Great Spotted Woodpecker
The Great Spotted Woodpecker, Dendrocopos major, is a member of the woodpecker family, Picidae. As a species the Great Spotted Woodpecker is distributed throughout Europe and northern Asia. It is largely resident except in the colder regions of its range.
It is an inhabitant of woodlands and parks, depending for food and nesting sites upon old trees. It is often not easily seen, in spite of its plumage. The large white shoulder patch is a feature that catches the eye. The Great Spotted Woodpecker is about 10 inches long, with a 15-17 inch wingspan. The upper parts of the male are glossy black, with a crimson spot on the nape and white on the sides of the face and neck. Located on the shoulder is a large white patch. The flight feathers are barred with black and white. The three outer tail feathers are barred and show when the short stiff tail is outspread, acting as a support in climbing. The under parts are beige-white, the abdomen and under tail coverts crimson. The bill is slate black and the legs greenish gray.
The female has no crimson on her nape and in the young this nape spot is completely absent, but the crown is crimson. It may be distinguished from the smaller Lesser Spotted Woodpecker by the crimson on the abdomen. When hidden by the foliage, its presence is often advertised by the mechanical drumming, a vibrating rattle, produced by the rapidly repeated blows of strong bill upon a trunk or branch. This is not merely a mating call or challenge, but a signal of either sex.
In summer the food mainly consists of those insects which bore into or otherwise damage the timber of forest trees such as the larvae of wood boring moths and beetles. The woodpecker usually alights on the trunk, working upwards, from side to side, but sometimes will perch in passerine style, when it sits well upright. During the ascent it taps the bark, breaking off fragments, but often extracts its prey from crevices with the tip of its sticky tongue. Beech mast, acorns, nuts and berries are eaten when insect food is scarce.
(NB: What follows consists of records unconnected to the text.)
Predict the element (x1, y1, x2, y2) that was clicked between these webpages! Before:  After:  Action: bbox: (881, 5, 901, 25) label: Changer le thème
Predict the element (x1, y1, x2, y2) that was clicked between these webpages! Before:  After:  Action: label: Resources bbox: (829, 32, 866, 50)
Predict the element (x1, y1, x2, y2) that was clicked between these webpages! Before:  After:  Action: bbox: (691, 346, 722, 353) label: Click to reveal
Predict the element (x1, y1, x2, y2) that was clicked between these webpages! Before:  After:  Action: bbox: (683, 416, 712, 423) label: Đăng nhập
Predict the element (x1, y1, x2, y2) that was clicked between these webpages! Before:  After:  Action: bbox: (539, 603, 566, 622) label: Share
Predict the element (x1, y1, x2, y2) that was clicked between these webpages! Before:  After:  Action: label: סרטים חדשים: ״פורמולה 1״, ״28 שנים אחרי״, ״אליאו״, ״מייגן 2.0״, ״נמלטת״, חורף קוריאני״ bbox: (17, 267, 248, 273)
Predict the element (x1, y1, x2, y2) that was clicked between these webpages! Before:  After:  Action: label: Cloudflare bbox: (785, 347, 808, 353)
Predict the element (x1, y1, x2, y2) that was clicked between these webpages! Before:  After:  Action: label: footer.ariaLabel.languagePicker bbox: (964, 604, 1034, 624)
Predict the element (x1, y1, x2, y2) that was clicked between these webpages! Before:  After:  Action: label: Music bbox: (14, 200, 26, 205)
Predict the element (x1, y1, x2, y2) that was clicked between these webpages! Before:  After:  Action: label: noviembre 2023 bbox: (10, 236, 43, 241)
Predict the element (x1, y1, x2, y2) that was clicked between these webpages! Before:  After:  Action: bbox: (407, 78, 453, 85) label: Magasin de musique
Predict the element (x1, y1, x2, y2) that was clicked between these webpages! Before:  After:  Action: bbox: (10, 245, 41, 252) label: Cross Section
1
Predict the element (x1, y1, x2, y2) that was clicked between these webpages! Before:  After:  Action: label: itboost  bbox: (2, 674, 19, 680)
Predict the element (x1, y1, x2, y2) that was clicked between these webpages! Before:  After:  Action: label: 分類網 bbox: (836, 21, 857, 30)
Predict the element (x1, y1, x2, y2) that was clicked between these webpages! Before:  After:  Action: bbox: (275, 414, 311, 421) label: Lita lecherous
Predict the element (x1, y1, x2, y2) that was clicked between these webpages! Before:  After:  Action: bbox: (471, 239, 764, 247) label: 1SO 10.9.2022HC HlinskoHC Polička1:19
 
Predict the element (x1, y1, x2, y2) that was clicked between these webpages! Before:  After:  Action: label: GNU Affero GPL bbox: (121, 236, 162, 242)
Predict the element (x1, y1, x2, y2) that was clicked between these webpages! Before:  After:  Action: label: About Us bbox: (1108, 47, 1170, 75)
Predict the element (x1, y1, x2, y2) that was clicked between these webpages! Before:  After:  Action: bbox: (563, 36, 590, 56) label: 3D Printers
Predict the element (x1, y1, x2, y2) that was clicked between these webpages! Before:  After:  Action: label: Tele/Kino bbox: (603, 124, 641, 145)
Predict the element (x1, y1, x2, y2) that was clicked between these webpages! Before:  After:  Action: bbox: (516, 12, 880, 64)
The nesting hole, neat and round, is bored in soft or decaying wood horizontally for a few inches, then vertically down. At the bottom of a shaft, usually from six to twelve inches in depth, a small chamber is excavated, where on wood chips the creamy white eggs, five to seven in number, are laid in the second half of May.
The hole is rarely used again, but not infrequently other holes are bored in the same tree. Almost any tree sufficiently rotten is used. The young, when the parents are feeding them, cluster at the mouth of the hole and keep a continuous chatter, but when alarmed slip back into the hole.